Schuler et al. set out to answer how the presence of only positive, or only negative or both valences together influences associative learning and its behavioral expression in male and female mice. This question arose because few studies have examined mixed-valence learning, and findings on sex differences in reward and threat learning are inconsistent. We need to understand this because sex differences are prevalent in valence-related psychopathologies, and we need robust models to study these phenomena in both sexes.
The researchers developed a novel mixed-valence conditioning protocol, in which mice are exposed to both positively and negatively valenced stimuli in the same context. They then identified predictors of learning in a data-driven way and found that field-standard metrics perform poorly in evaluating performance. Applying data-driven metrics to evaluate performance during training revealed sex-specific behaviors in the single-valenced protocols; for example, female performance suggested poor discrimination of cues in the aversive-only protocol, while males appeared to take longer to acquire positive associations. These apparent sex differences were not observed in mice trained in the mixed valence protocol. This shows that male and female mice can learn equally well about appetitive and aversive outcomes.
These apparent sex differences in learning are due to an underlying sex difference in exploration, where males have a higher baseline level of exploratory behaviors. Finally, they demonstrated that females are more sensitive to the delivery of repeated foot shocks, showing higher generalization of pausing response in the aversive-only protocol. This difference is not indicative of a lack of learning, but rather a consequence of differences in exploration specific to the aversive-only context.

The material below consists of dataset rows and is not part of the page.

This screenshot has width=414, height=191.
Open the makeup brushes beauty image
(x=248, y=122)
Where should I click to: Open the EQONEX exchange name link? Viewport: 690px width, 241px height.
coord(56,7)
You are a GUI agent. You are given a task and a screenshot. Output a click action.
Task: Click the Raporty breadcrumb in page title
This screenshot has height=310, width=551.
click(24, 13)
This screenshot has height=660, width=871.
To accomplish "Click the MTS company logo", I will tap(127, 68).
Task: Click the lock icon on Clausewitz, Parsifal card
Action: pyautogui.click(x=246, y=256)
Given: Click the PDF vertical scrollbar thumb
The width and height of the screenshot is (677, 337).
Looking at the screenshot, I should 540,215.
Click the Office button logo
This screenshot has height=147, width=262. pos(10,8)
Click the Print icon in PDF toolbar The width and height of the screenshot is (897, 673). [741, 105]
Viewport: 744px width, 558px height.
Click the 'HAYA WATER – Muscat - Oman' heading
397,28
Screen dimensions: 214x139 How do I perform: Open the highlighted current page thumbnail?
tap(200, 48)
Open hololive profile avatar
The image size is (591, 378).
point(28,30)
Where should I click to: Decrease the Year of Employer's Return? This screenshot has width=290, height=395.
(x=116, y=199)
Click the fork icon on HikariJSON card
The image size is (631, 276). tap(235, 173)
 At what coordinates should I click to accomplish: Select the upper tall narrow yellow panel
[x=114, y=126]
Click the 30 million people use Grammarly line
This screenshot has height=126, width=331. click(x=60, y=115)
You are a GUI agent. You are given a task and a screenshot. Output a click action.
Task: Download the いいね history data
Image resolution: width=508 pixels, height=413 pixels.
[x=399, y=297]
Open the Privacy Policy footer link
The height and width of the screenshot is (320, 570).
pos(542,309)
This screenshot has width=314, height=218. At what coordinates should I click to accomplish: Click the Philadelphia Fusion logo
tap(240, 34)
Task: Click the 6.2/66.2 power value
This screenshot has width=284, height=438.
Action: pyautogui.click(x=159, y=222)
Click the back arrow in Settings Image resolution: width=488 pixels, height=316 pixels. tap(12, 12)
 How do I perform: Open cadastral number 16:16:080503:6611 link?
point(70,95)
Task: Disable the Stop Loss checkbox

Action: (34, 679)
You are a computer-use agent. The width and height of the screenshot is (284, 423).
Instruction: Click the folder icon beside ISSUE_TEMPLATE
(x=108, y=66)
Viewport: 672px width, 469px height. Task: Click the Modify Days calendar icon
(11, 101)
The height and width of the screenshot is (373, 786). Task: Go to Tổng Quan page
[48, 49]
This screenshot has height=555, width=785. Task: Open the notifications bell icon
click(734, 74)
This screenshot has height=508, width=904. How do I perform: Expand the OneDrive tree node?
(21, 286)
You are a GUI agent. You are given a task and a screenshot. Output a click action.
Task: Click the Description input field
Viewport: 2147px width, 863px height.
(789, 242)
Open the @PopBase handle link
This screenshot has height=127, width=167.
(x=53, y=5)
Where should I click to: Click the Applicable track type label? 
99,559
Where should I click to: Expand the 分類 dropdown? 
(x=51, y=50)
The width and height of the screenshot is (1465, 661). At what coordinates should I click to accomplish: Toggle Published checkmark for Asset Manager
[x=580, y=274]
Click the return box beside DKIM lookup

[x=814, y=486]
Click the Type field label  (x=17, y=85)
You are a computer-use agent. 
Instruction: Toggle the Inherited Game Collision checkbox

Schuler et al. present a novel mixed-valence conditioning protocol for freely moving mice. This protocol overcomes limitations in classically employed fear- and reward-conditioning protocols and will allow researchers in behavioral and systems neuroscience to disentangle behavioral and neural correlates of normative salience and valence processing, as well as disruptions in animal models for psychiatric disorders. This work highlights the critical importance of considering sex when establishing behavior protocols and describes a novel approach for rigorously evaluating in-depth behavioral phenotyping data, a fundamental concern that has received far less attention than the development of phenotyping tools themselves.